The ploughman said. “When will they take it away?”

“When the war’s over.” So the talk began –

One minute and an interval of ten,

A minute more and the same interval.

“Have you been out?” “No.” “And don’t want to, perhaps?”

“If I could only come back again, I should.

I could spare an arm. I shouldn’t want to lose

A leg. If I should lose my head, why, so,

I should want nothing more... Have many gone

From here?” “Yes.” “Many lost?” “Yes, a good few.

Only two teams work on the farm this year.

One of my mates is dead. The second day

In France they killed him. It was back in March,

The very night of the blizzard, too. Now if

He had stayed here we should have moved the tree.”

“And I should not have sat here. Everything

Would have been different. For it would have been

Another world.” “Ay, and a better, though

If we could see all all might seem good.” Then

The lovers came out of the wood again:

The horses started and for the last time

I watched the clods crumble and topple over

After the ploughshare and the stumbling team.

 

Arando a terra

(John Atkinson: artista inglês)

 

Mal refulgiram na curva os arreios latonados da parelha

 

Mal refulgiram na curva os arreios latonados da parelha,

Os amantes desapareceram no interior do bosque.

Sentei-me entre as ramagens de um olmo caído

Que juncavam um rincão sobre a terra em pousio, e passei

A observar como o arado estreitava um talhão amarelo

De mostardeiras selvagens. A cada vez que os cavalos giravam,

Em vez de avançarem sobre mim, o lavrador se inclinava

Sobre as rabiças para externar ou pedir uma opinião

A respeito do tempo, logo depois em relação à guerra.

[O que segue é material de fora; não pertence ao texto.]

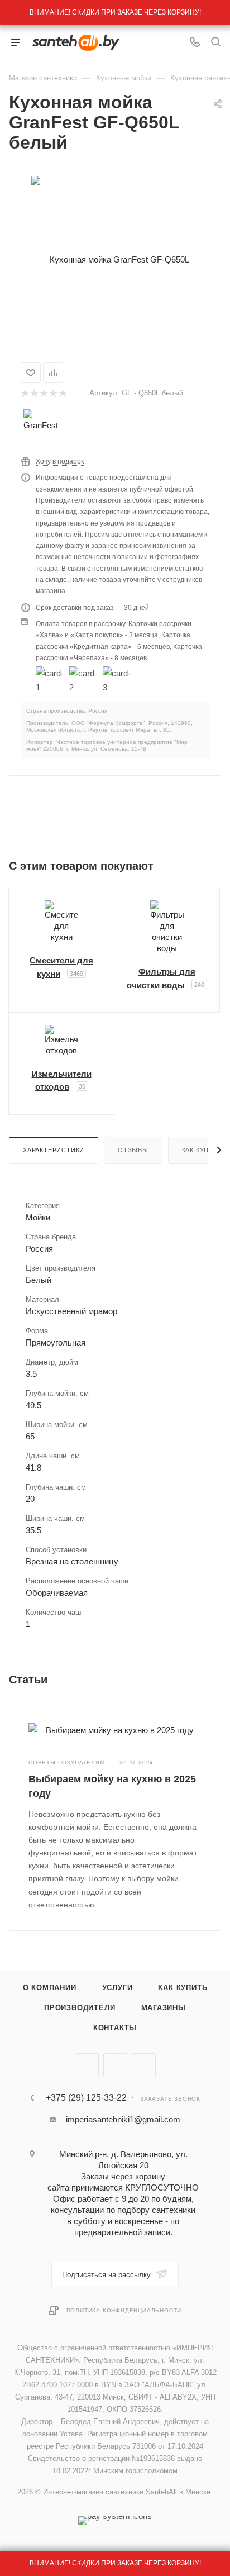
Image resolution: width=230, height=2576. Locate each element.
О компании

Raspando a relha, virou-se em direção ao bosque,

Dando voltas ao longo do sulco até que a lâmina voltasse

a brilhar.

A nevasca havia derrubado o olmo sobre cuja copa

Eu estava sentado, junto ao oco redondo de um pica-pau.

Disse-me o lavrador “Quando é que o levarão embora?”

“Quando acabar a guerra.” E assim iniciou-se a conversa –

Um minuto e depois um intervalo de dez;

Mais um minuto e então o mesmo tempo de espera.

“Estiveste na frente?” “Não.” “E acaso não quererias lá estar?”

“Se houvesse como assegurar-me da volta, decerto.

Não me importaria em prescindir de um braço. Não gostaria

De perder uma perna. Se viesse a perder a cabeça, bem, então

A nada mais faria sentido se apegar... Muitos daqui

Partiram?” “Sim.” “Muitos se perderam?” “Sim, uns quantos.

Somente duas parelhas trabalham na granja este ano.

Um de meus companheiros está morto. No segundo dia,

Mataram-no em França. Isso aconteceu em março,

Na mesma noite em que sobreveio a nevasca. Logo,

Se houvesse aqui permanecido, teríamos removido a árvore.”

“E eu não haveria de estar aqui sentado. Tudo

Teria sido diferente. Pois que se cumpriria

Um outro mundo.” “Certo, e melhor, embora se fôssemos

Capazes de vê-lo por inteiro, tudo pudesse parecer bom.”

Então os amantes, em regresso, saíram do bosque:

Os cavalos retomaram o trabalho e, pela última vez,

Vi o revolver e o assentar dos torrões de terra

Por trás do arado e da tropeçante parelha.

 

Referência:

 

THOMAS, Edward. As the team’s head-brass flashed out. In: HEANEY, Seamus; HUGHES, Ted (Eds.). The rattle bag. 1st publ. London, EN: Faber and Faber, 1982. p. 42-43.